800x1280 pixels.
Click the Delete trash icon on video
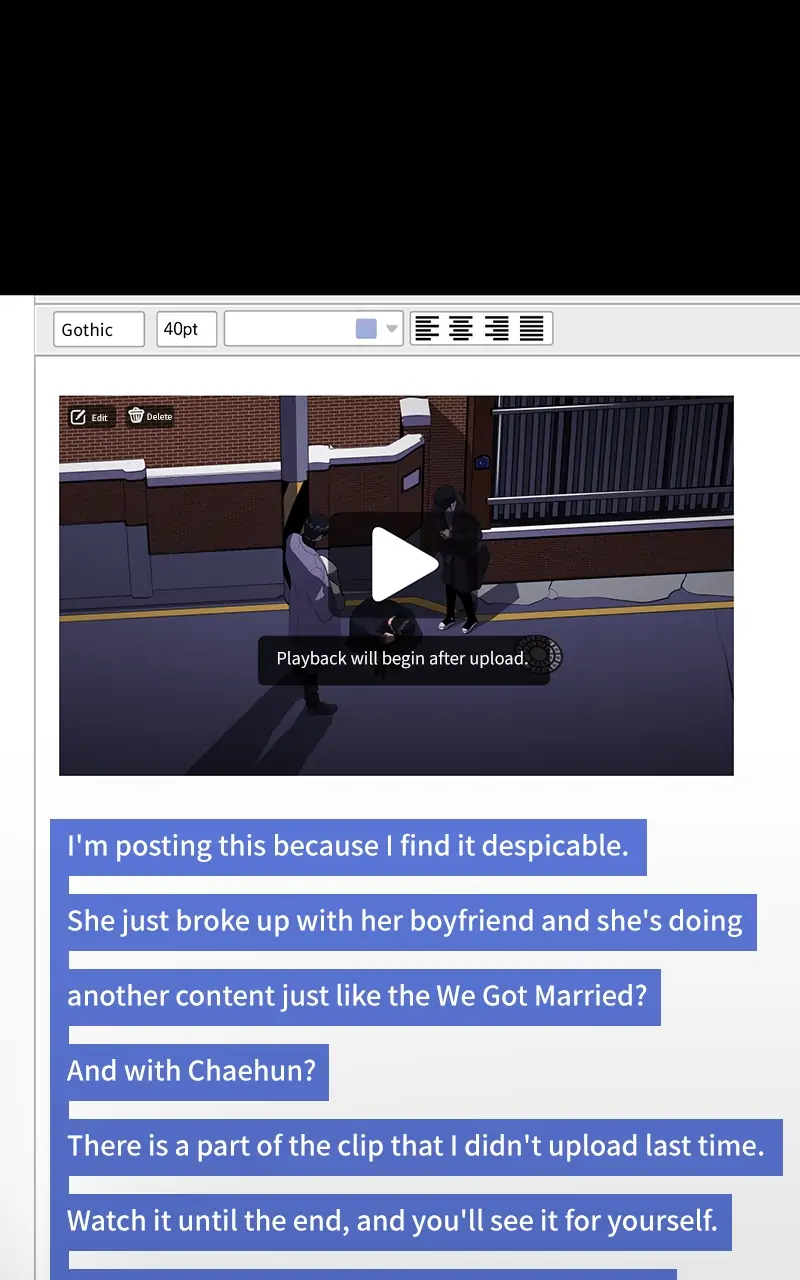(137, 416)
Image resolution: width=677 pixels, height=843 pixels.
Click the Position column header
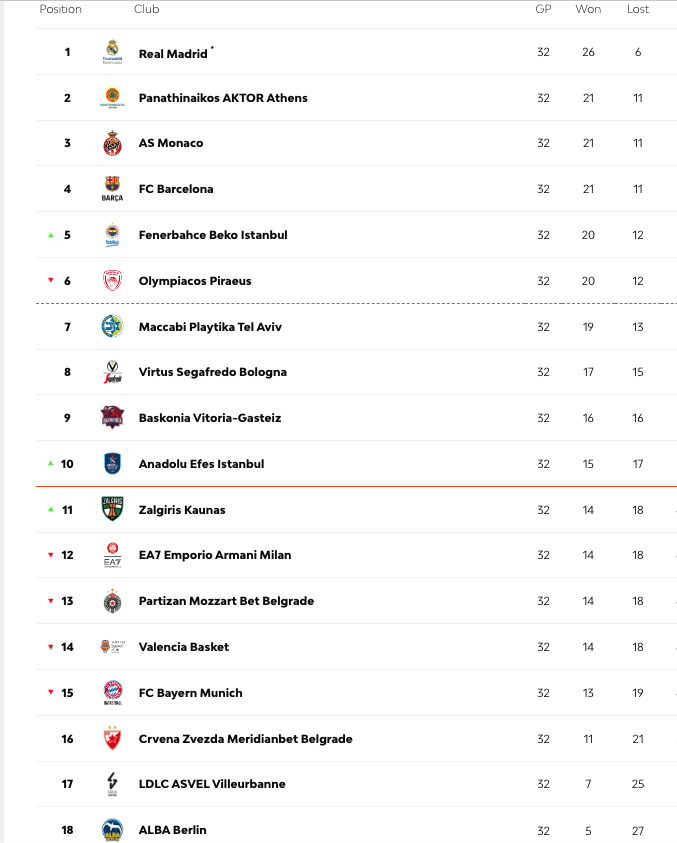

● ● ● ● ●

ASSIGNMENT = Nothing but the pictures is to be left out; repeat the data exactly.

ANSWER TO THIS EXERCISE =
800x1280 pixels.
Click the Delete trash icon on video
(137, 416)
Image resolution: width=677 pixels, height=843 pixels.
Click the Position column header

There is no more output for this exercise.